DATA FOR THE TASK START
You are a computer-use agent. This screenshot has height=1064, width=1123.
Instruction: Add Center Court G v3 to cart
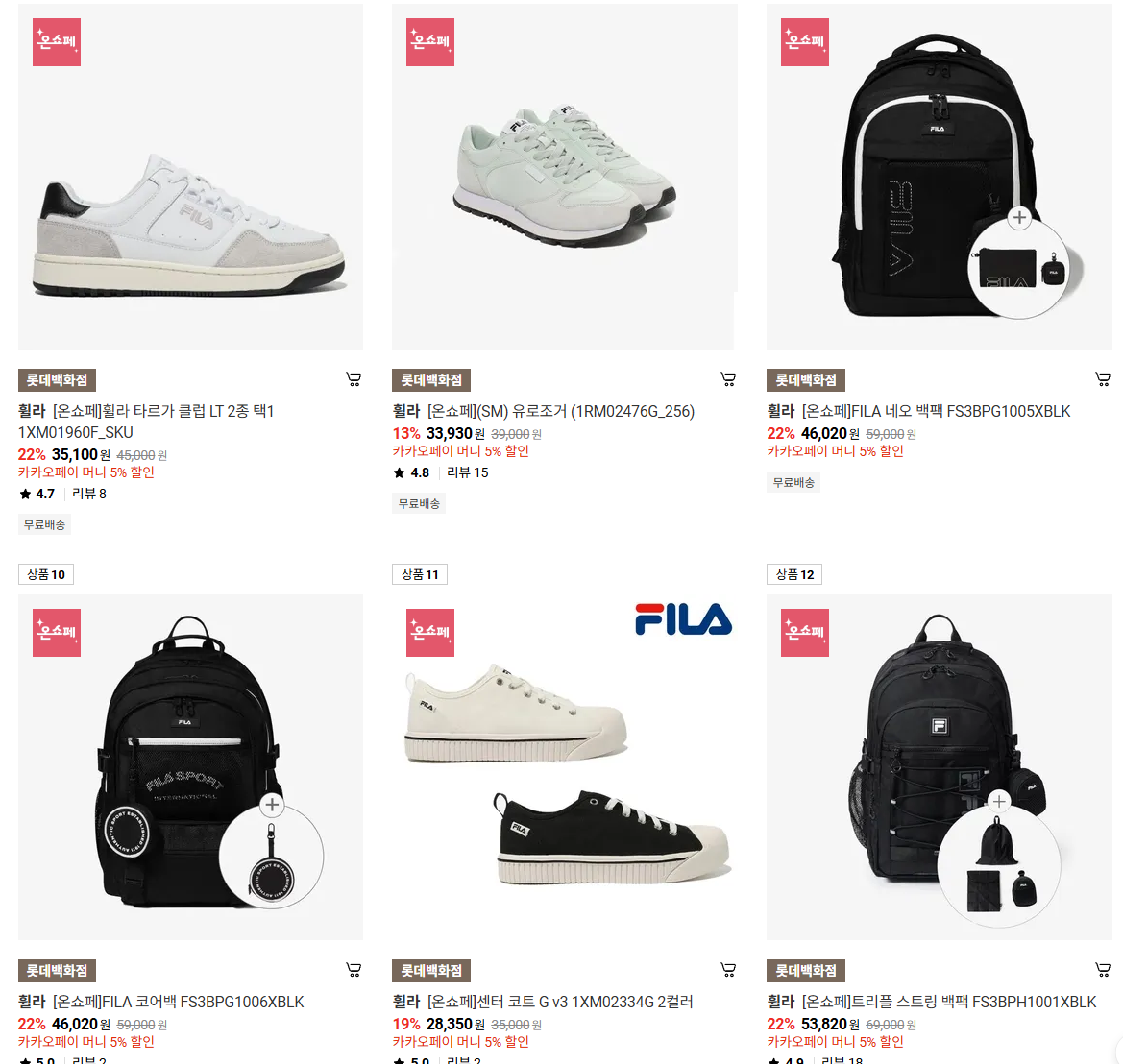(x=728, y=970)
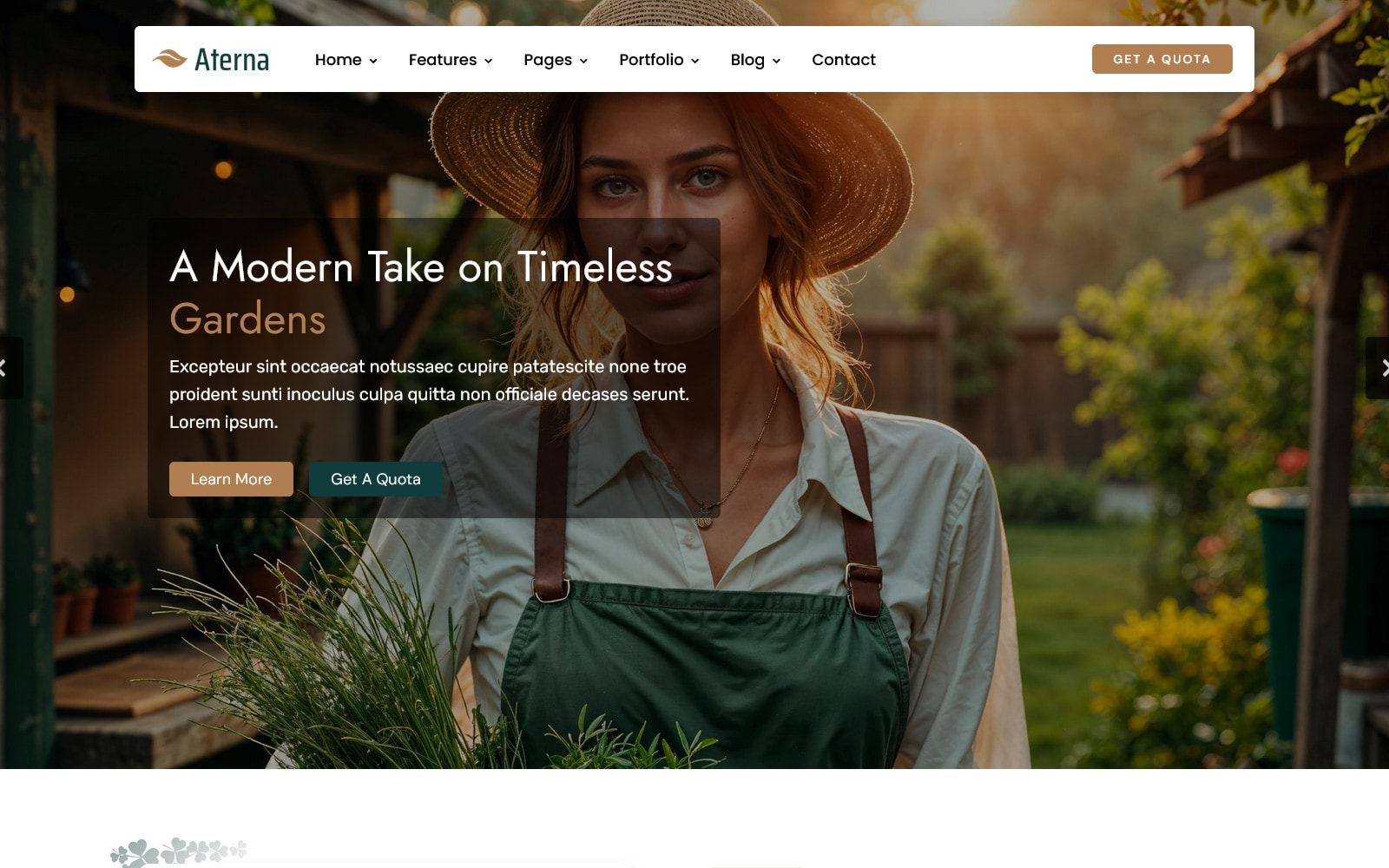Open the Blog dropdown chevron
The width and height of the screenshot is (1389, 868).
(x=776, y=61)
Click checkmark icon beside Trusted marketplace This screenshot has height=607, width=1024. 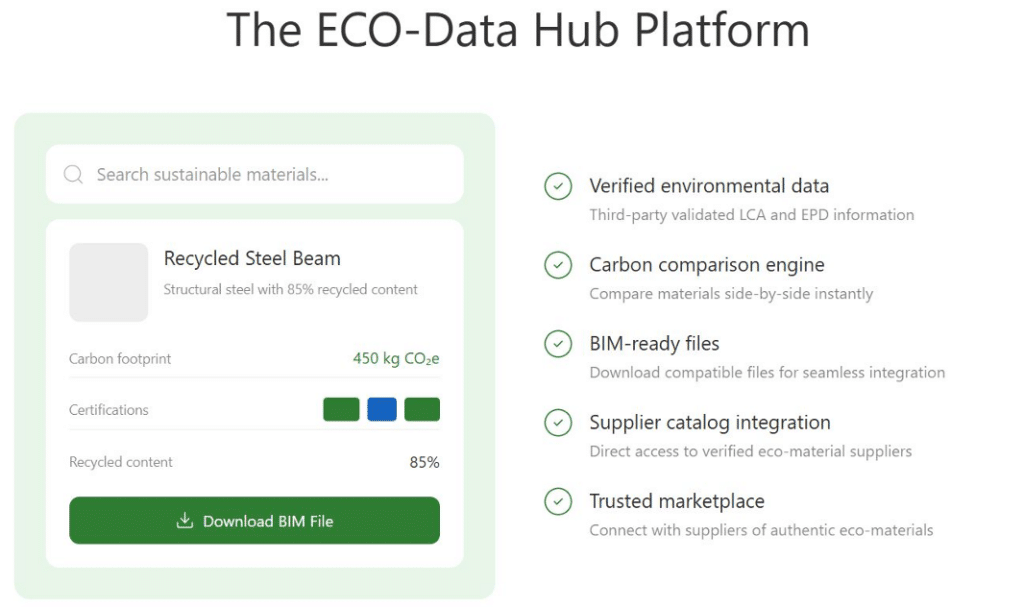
DATA FOR THE TASK END
→ TASK INSTRUCTIONS: Each line from the one containing "Instruction: Add Center Court G v3 to cart" down to the final line of the records above must be reproduced exactly; no pictures go into the copy.

→ ANSWER SECTION:
Instruction: Add Center Court G v3 to cart
(x=728, y=970)
Open the Blog dropdown chevron
The width and height of the screenshot is (1389, 868).
(x=776, y=61)
Click checkmark icon beside Trusted marketplace This screenshot has height=607, width=1024. 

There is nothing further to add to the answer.